Un veleno corrosivo e inarginabile che attanaglia l’anima. Svegliarsi la mattina senza nutrire più alcuna speranza nel futuro. Decidere di farla finita perché la vita è diventata insopportabile.

E’ allarme suicidi in Sicilia. I giornali di oggi riportano le foto di un ragazzo come tanti, bello, giovane, ‘con tutta la vita davanti’. Ma lui di quella vita ha deciso di privarsi, per cause che appaiono tanto inspiegabili quanto banali.

Samuele Pappalardo, 15 anni di Misterbianco, era scomparso il 29 marzo. Era stato cercato ovunque, sino alla tragica scoperta di ieri: Samuele è stato ritrovato morto sotto un ponte, dal quale si è lanciato, a 10 metri di altezza, dopo aver lasciato un biglietto di scuse. Aveva litigato con la madre che lo rimproverava per il modo in cui stava gestendo una relazione sentimentale ormai finita.

Ma si può morire per questo? A quanto pare sì. Un’evidenza drammatica ed inaccettabile, soprattutto se si considera che ‘il male di vivere’ non ha età.

Appena la scorsa settimana a Palermo, un noto avvocato di 52 anni, reduce dal divorzio con la moglie, si è lanciato dal balcone ed è morto sul colpo in via Ausonia, zona dove dall’inizio dell’anno si sono registrate altre vicende analoghe. Lo stesso giorno, ancora nel capoluogo siciliano, un laureando in Architettura di Alcamo, è finito sotto a un treno che gli ha tranciato le gambe. Anche qui, dalle testimonianze dei presenti, pare si tratti di un tentato suicidio; lo studente è sopravvissuto ma le sue condizioni sono gravissime.

Una complessa interazione tra fattori biologici, genetici, psicologici, sociali, culturali ed ambientali. Così gli studiosi comportamentisti sintetizzano il fenomeno suicidio.
La perdita di una persona cara per suicidio è scioccante, dolorosa e inaspettata. In America i familiari dei suicidi vengono definiti ‘survivors’. Sono coloro che devono imparare a convivere con un sentimento di colpa che li soffocherà per sempre e con lo stigma sociale, ovvero gli sguardi sospettosi di chi lo osserverà per sempre pensando che “chissà cosa accadeva realmente in quella famiglia”.
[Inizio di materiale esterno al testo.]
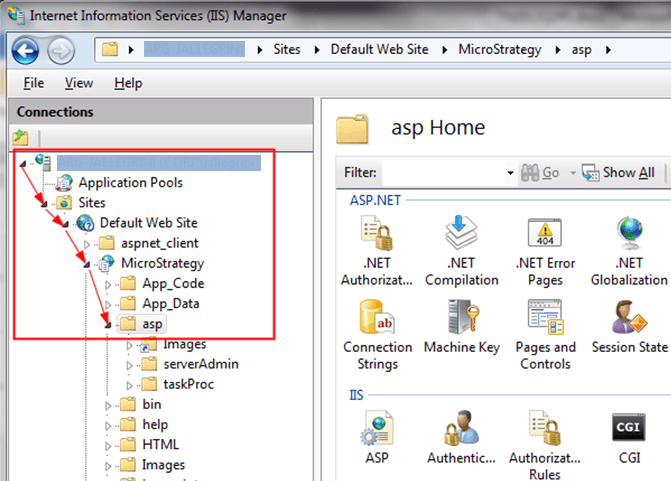Image resolution: width=671 pixels, height=481 pixels.
Task: Select Application Pools in the tree
Action: tap(130, 183)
Un vecchio adagio recita che “chi muore giace, chi vive si dà pace”.
Ma come rassegnarsi alla perdita di una persona cara?
La morte, già di per sé, è inaccettabile. Con il tempo, si impara a convivere con il dolore, ma non si può non pensare che quanto accaduto poteva essere evitato, soprattutto se la ‘colpa’ non può essere data ad una malattia o ad un incidente.

Quale futuro aspetta i genitori di Samuele? Il suo è solo uno degli innumerevoli casi di adolescenti che scelgono di concludere la propria esistenza, rinunciando per sempre ai sogni, alle cose belle che potrebbero venire dopo, ai tramonti sul mare, all’amore, alle soddisfazioni professionali.
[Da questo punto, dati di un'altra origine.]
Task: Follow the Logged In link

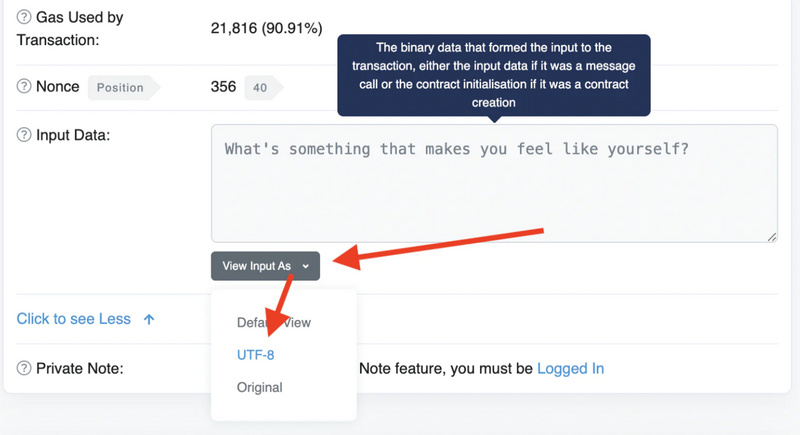Action: 570,368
Forse i nostri giovani sono diventati troppo fragili? O non hanno più valori in grado di tenerli sanamente ancorati alla realtà dalla quale si dissociano? E quali sono i comportamenti che i genitori dovrebbero assumere per infondergli forza e coraggio, per fargli comprendere che le difficoltà sono ostacoli da superare e non macigni che impediscono la vista del futuro?

Domande alle quali è difficile dare risposta.
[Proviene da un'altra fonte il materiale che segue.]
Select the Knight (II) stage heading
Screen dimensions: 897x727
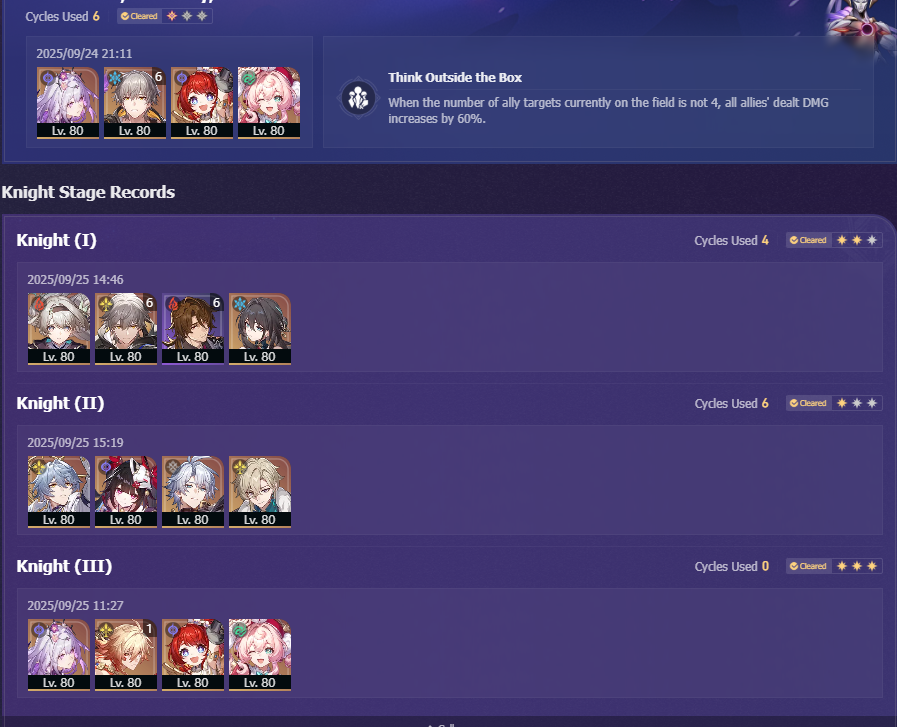[x=60, y=403]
Ci sono poi i suicidi, sempre più frequenti, legati alla crisi economica. Ci sono padri di famiglia e anziani che dopo una vita di lavoro perdono tutto, i pochi risparmi, persino la casa. In un vortice di vergogna ed inadeguatezza che li trascina velocemente verso il baratro.

In Sicilia, regione tra le più povere d’Italia, i suicidi o tentati suicidi legati alla crisi sono in preoccupante aumento, senza che nessuno intervenga.

Allora forse è il caso che le famiglie inizino ad essere aiutate. In Italia i suicidi nel 2015 sono stati circa 4mila.
Un numero che fa luce su una vera e propria emergenza sociale, mentre gli specialisti cercano di capire il perché e sensibilizzare sull’importanza della prevenzione.

Esiste anche una Giornata mondiale per la Prevenzione del Suicidio, che verrà celebrata il 13 e il 14 settembre con una due giorni in cui alla Sapienza di Roma esperti di società e psicologia faranno il punto della situazione.

La speranza è che simili iniziative servano davvero a salvare la vita a molti.
Nel nostro Paese c’è un ottimo servizio per la Prevenzione del Suicidio, attivo presso il Dipartimento di Psichiatria dell’Ospedale Sant’Andrea di Roma, le persone che vi si rivolgono sono sempre più numerose.